▶ [The data]
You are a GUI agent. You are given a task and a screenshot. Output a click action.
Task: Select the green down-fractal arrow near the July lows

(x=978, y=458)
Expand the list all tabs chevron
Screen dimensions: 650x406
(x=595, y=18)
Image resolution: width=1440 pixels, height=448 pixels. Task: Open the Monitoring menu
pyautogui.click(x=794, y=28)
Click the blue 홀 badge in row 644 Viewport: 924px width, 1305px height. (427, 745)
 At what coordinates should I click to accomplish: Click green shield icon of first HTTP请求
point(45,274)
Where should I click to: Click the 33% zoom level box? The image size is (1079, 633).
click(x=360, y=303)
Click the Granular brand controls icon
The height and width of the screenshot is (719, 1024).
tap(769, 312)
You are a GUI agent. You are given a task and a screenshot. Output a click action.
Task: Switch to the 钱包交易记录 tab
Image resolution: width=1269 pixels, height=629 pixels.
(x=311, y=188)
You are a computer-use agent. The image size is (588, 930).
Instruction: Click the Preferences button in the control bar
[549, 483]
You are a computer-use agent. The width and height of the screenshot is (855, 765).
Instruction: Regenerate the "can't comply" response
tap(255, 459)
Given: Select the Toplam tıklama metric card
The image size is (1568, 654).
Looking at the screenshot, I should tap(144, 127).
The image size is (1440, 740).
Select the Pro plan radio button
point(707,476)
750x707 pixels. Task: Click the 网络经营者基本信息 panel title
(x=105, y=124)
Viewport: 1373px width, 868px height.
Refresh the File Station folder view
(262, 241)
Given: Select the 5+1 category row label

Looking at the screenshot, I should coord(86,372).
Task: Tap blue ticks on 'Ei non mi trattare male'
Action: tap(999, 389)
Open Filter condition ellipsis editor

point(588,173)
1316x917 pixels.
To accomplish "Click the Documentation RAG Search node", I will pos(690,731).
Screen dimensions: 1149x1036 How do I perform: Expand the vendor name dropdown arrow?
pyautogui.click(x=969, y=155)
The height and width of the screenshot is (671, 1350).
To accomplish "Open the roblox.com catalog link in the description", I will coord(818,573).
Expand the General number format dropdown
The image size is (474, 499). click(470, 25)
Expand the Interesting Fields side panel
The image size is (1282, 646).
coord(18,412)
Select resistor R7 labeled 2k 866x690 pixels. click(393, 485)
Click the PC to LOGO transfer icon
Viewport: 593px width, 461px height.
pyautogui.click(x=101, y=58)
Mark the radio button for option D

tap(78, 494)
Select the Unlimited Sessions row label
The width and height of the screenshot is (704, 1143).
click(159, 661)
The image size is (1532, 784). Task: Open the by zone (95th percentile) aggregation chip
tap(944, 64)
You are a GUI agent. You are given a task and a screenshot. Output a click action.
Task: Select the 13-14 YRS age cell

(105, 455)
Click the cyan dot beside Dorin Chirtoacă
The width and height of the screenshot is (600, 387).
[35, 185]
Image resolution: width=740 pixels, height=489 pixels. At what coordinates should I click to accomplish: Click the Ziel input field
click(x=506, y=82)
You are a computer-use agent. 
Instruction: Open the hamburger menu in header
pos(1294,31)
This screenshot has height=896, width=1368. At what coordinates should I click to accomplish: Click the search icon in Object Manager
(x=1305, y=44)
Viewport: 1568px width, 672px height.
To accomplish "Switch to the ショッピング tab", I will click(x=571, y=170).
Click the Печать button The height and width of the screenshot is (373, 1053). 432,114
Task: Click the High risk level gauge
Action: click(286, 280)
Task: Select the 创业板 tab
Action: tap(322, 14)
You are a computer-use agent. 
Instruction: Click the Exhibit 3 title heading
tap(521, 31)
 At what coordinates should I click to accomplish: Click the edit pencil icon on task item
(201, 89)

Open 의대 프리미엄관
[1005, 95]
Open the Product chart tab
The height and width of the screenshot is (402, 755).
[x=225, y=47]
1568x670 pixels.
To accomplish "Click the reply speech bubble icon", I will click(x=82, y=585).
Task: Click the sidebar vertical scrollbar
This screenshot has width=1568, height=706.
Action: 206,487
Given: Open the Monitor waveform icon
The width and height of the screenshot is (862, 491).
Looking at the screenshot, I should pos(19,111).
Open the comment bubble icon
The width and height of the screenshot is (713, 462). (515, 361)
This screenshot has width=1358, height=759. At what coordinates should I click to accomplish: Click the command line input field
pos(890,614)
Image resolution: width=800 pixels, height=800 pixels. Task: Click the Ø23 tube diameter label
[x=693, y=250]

▶ [Exercise details]
Retype exactly the lines from the first line of the records above through the line containing "Click the Granular brand controls icon", both included, and nothing else.

▶ [Exercise response]
You are a GUI agent. You are given a task and a screenshot. Output a click action.
Task: Select the green down-fractal arrow near the July lows

(x=978, y=458)
Expand the list all tabs chevron
Screen dimensions: 650x406
(x=595, y=18)
Image resolution: width=1440 pixels, height=448 pixels. Task: Open the Monitoring menu
pyautogui.click(x=794, y=28)
Click the blue 홀 badge in row 644 Viewport: 924px width, 1305px height. (427, 745)
 At what coordinates should I click to accomplish: Click green shield icon of first HTTP请求
point(45,274)
Where should I click to: Click the 33% zoom level box? The image size is (1079, 633).
click(x=360, y=303)
Click the Granular brand controls icon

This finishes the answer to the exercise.